PROMPT: Leave out the pictures and repeat exactly the lines from the one containing "Instruction: Apply Heading 2 style" through the end of the records.

THE RECORDS:
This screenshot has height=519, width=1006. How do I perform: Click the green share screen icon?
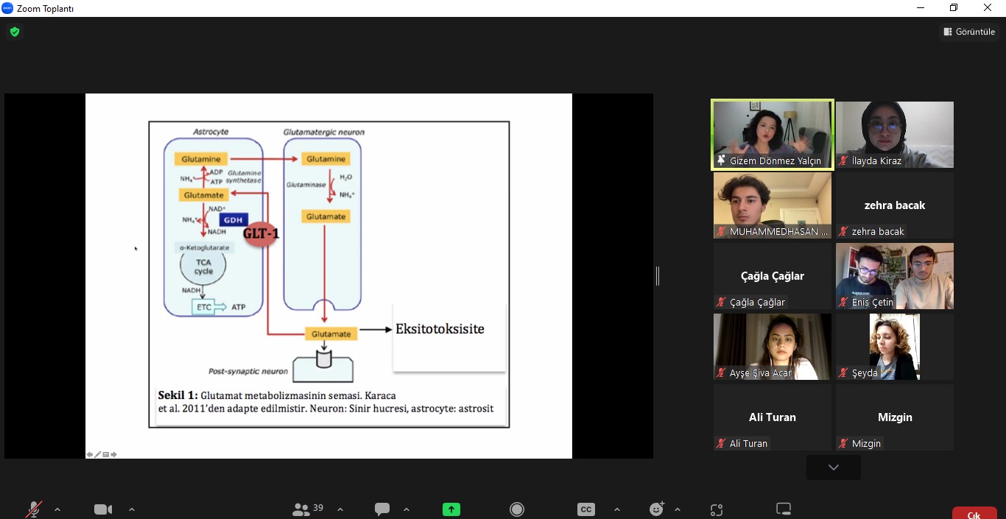451,509
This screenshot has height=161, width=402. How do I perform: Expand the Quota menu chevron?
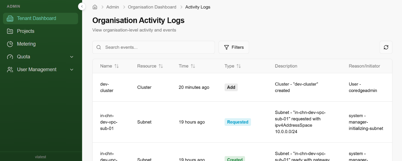[72, 57]
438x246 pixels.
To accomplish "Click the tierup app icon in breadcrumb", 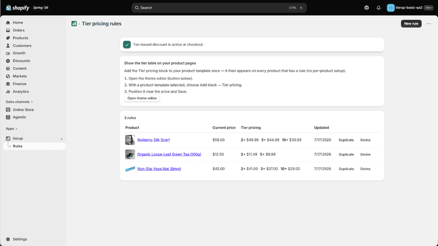I will 74,24.
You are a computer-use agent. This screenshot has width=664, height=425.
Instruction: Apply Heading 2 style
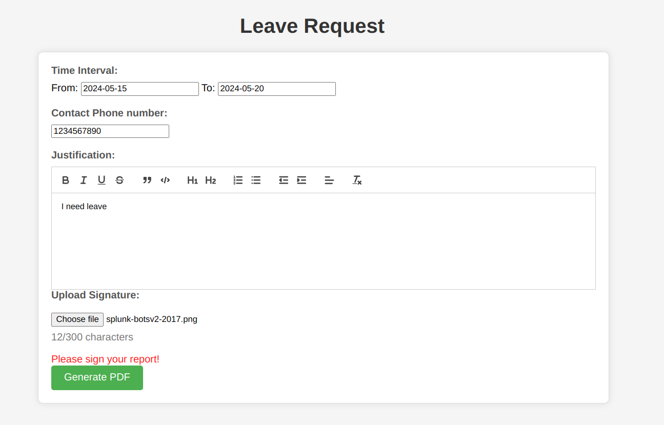211,180
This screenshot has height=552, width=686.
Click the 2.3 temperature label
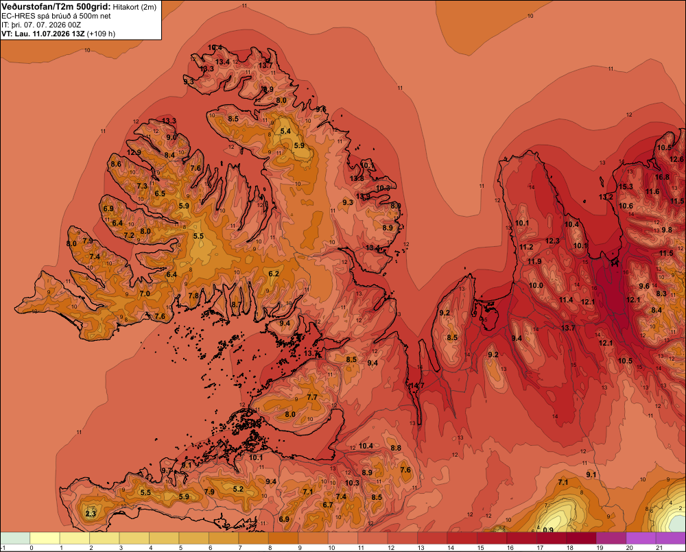click(91, 514)
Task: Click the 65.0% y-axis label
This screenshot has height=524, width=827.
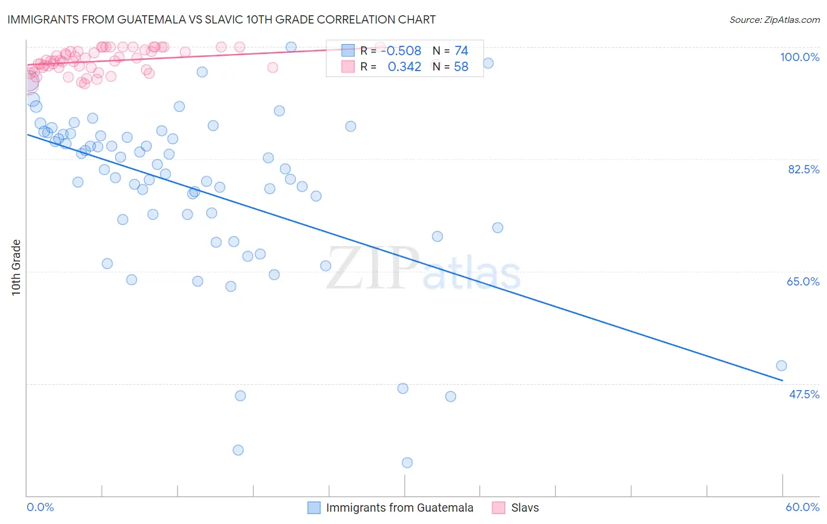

YOUR RESPONSE:
Instruction: Apply Heading 2 style
211,180
This screenshot has height=552, width=686.
Click the 2.3 temperature label
click(91, 514)
Task: Click the 65.0% y-axis label
This screenshot has height=524, width=827.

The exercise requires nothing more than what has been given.